YOUR OBJECTIVE
Copy the stretch from the start of the records through the line containing "statistics-title: Statistics: is", swapping "location" for "position" and keeping everything else the same. Leave the pictures out of your answer.

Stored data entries
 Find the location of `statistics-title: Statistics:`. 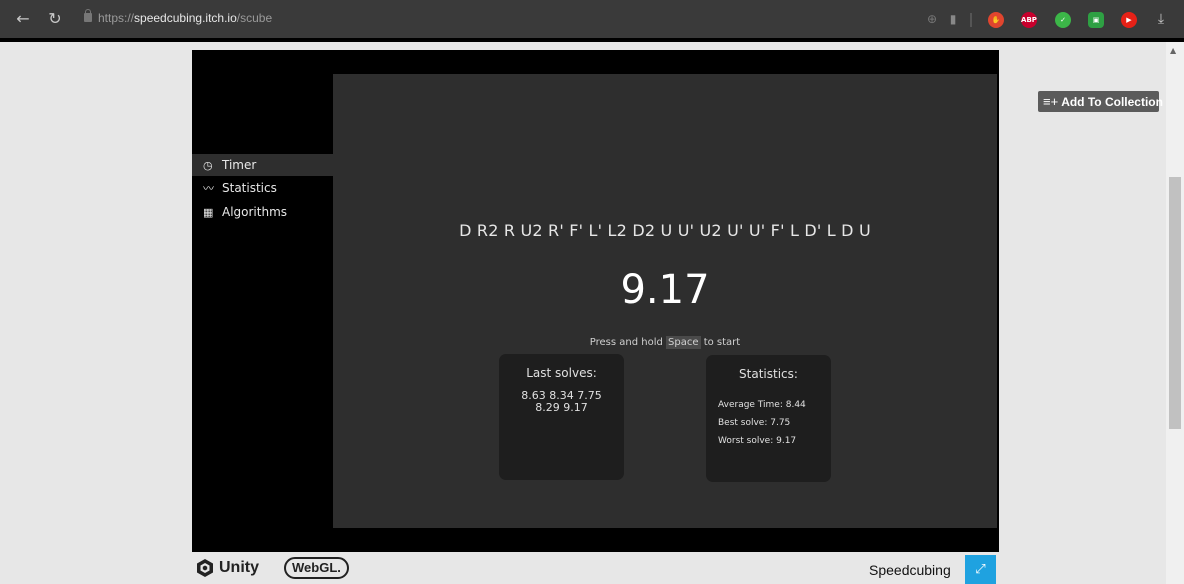

statistics-title: Statistics: is located at coordinates (768, 374).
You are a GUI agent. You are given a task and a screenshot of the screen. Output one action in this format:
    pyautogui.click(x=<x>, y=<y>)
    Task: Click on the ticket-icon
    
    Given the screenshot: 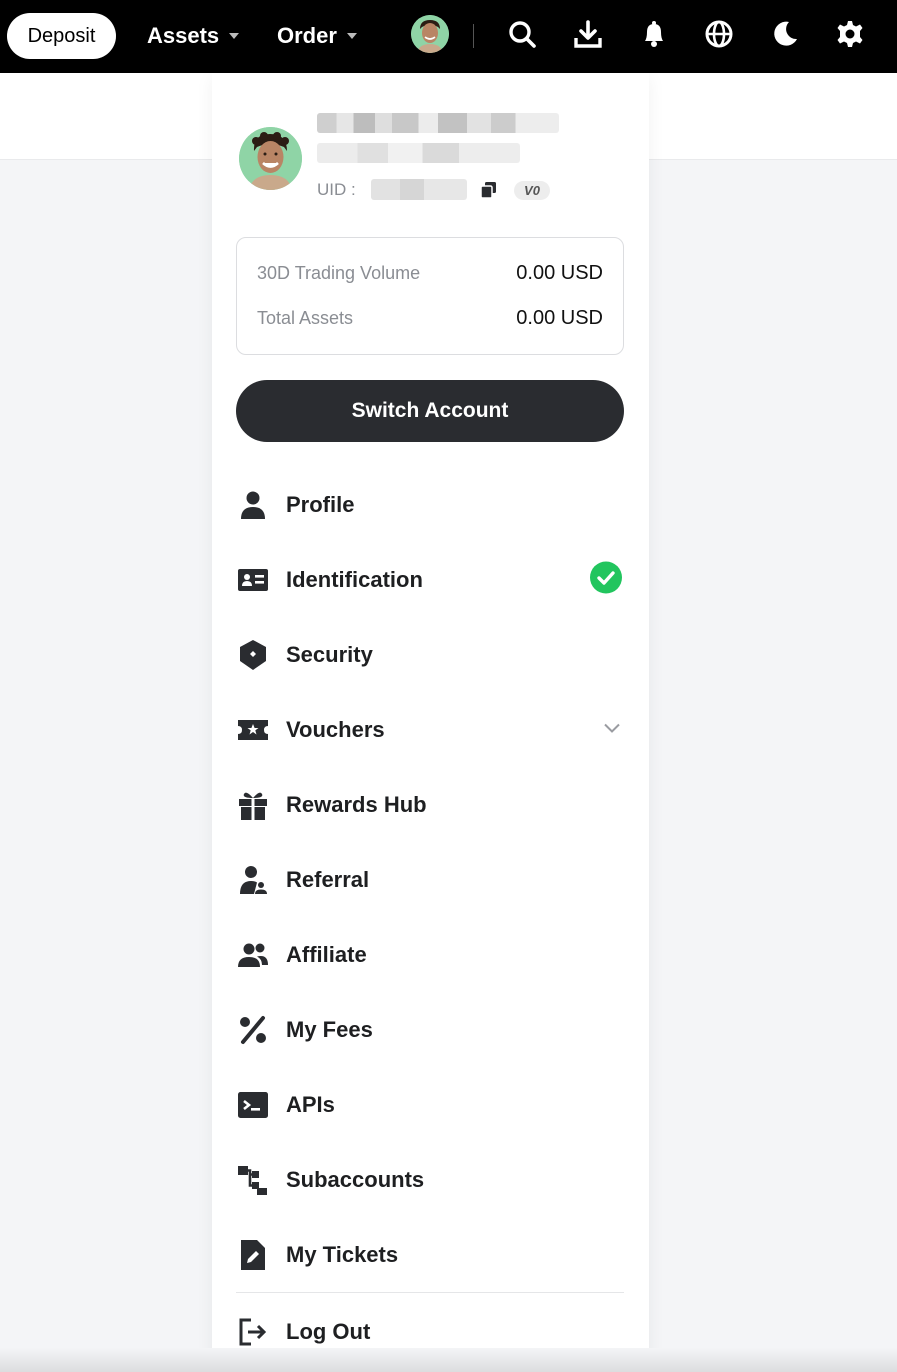 What is the action you would take?
    pyautogui.click(x=253, y=730)
    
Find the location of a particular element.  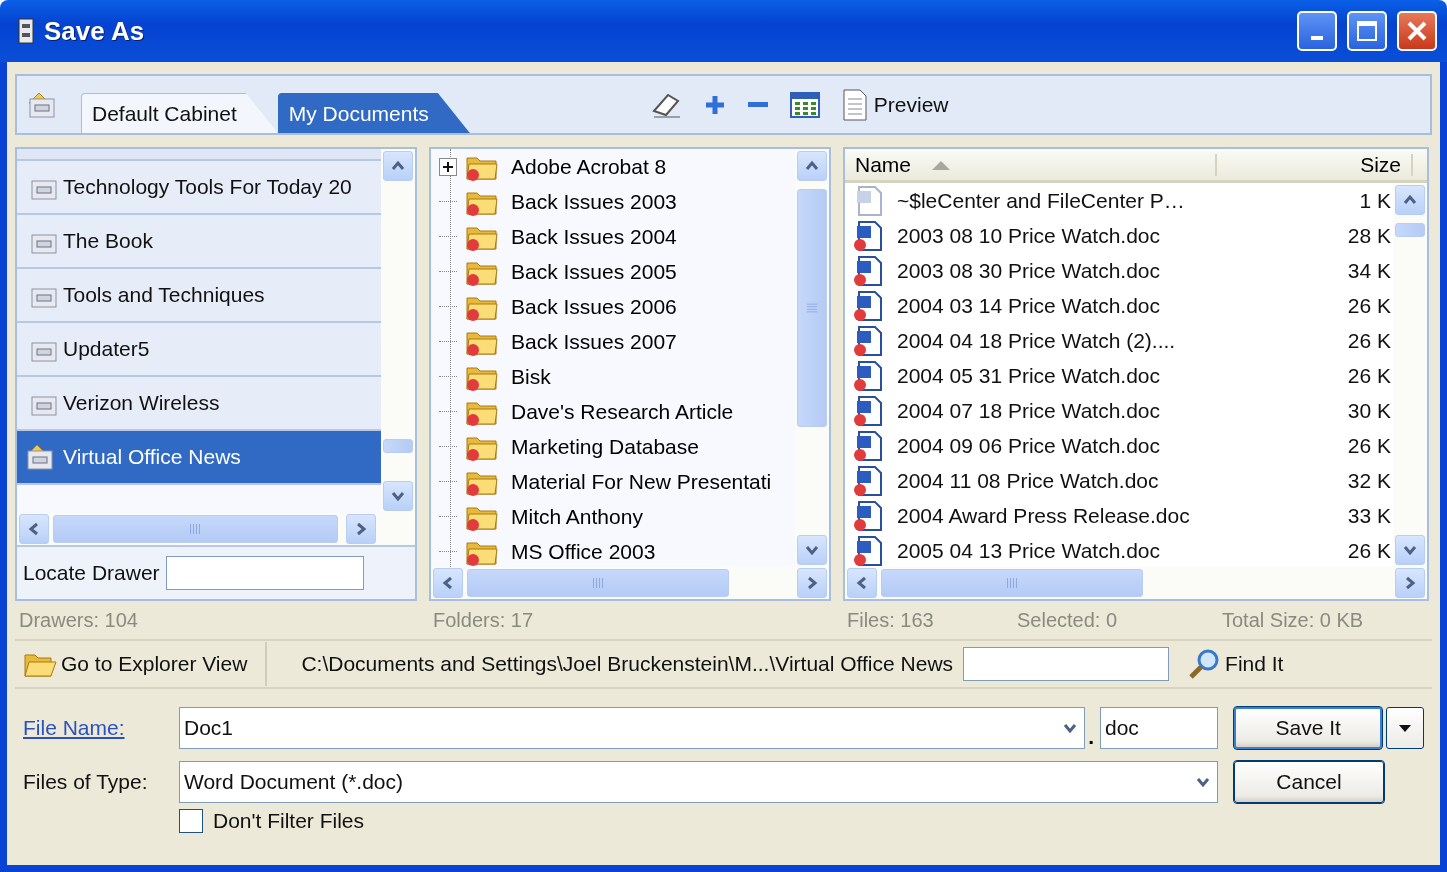

column-title: Size is located at coordinates (1380, 164).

EXPECTED ANSWER
 Find the position of `statistics-title: Statistics:`. 

statistics-title: Statistics: is located at coordinates (768, 374).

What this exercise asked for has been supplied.